Amongst its major updates, MiFID II is expected to propose a large extension in the regulation of all trading venues that are not already regulated venues. This will create two new categories of regulated platforms for fixed income – Organised Trading Facilities (OTF) for multilateral platforms, and Systemic Internalisers (SI) for bilateral platforms. The effect will be a move towards electronic platforms for a wider range of fixed income products, with Celent estimating a 45% rise in electronic trading amongst the sell-side by 2015, and a 50% rise amongst the buy-side (Fixed income in Europe – read for the tornado? – Celent, 2012).

The path to electronification

Three years of crisis in the Eurozone have thrust the government debt market into the public spotlight and highlighted the benefits of e-trading. Electronic platforms are able to increase the available market transparency, and in many cases use transparency as a central characteristic of the trading arrangements.

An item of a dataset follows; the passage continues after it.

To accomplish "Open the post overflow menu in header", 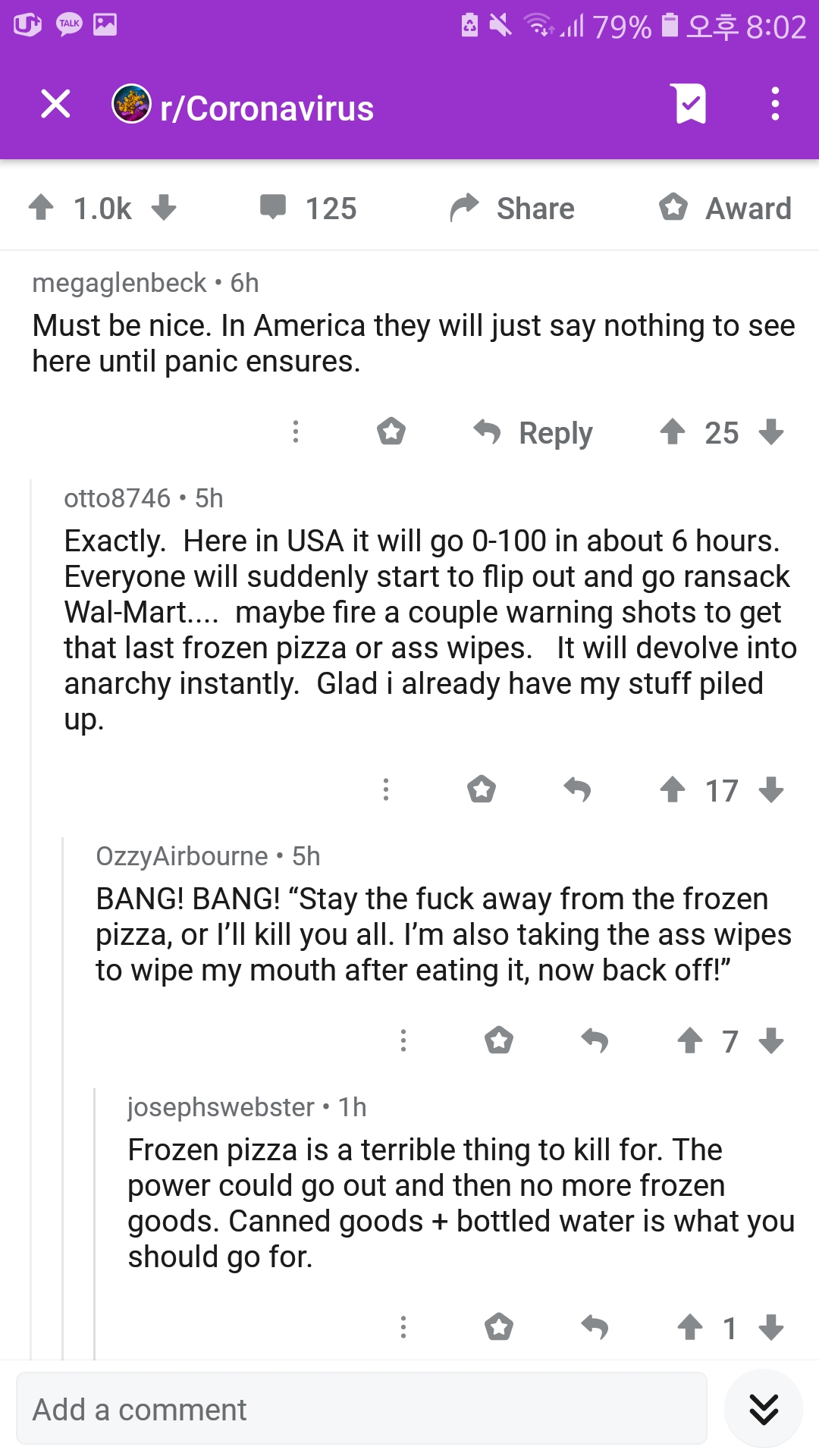I will click(x=774, y=104).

For example, electronic order-matching systems show the immediate position of the market at any time.

When selecting a platform, participants must focus on the key criteria necessary to stay ahead in today’s competitive markets – namely access to liquidity, better price discovery with a higher quality trading experience, more certainty, post-trade transparency and straight through processing.

However, for traders, measuring the functionality and benefits of one electronic platform over another comes secondary to recognising why they should move to such a platform in the first place.

One key reason for the shift from voice to electronic is speed. Using an electronic platform allows traders to find out within seconds whether they have done their deal – as soon as the trade matches, it’s done. In the B2C space, e-trading dramatically cuts latency between a fund manager and the counterparty on the trading platform.

Flow of data through an organization is also an important consideration. Electronic platforms offer straight through processing (STP), a highly efficient process that strips out much of the operational risk associated with a trade and enhances compliance and best execution.

In today’s cost-sensitive environment, another key factor to note is that switching to electronic trading also reduces the overall cost associated with the trading process. Electronic trading creates a self-contained environment where the trader is able to initiate an order, execute it and clear and settle it without ever writing a ticket. This high level of efficiency, combined with full integration between all the bank’s systems, significantly reduces spend on disparate systems and costs associated with operational errors.

An appropriate solution for today’s markets

In addition to regulatory changes, the market continues to evolve in a manner which is better suited to electronic trading.

Bond traders at investment banks that were once specialized in particular markets or product types now need broader knowledge of both the countries on which they concentrate and the European government bond marketplace as a whole. This has led to an evolution of processes and organization at institutions involved in bond trading. These new arrangements lend themselves to the use of increased levels of automation. Electronic markets such as MTS offer traders access to the entire spectrum of European government bond issues on one platform, delivering a level of efficiency that simply would not be possible when trading in a wide range of bond markets via traditional voice channels, and various tools to enable banks to serve their customers more efficiently and effectively.

To avoid moving prices in less liquid markets, traders have also started to break up big single trades into smaller amounts that will be bought or sold gradually during the course of a whole day. Executing a large number of trades over the phone introduces a range of unnecessary inefficiencies, costs and risks – electronic trading is the perfect solution to this new market dynamic.

Liquidity is scarce and needs to be concentrated, aggregated and managed carefully. Forward-thinking market players are also looking to electronic platform providers that are making efforts to aggregate and concentrate liquidity while the cyclical European downturn plays out and new regulations are finalized.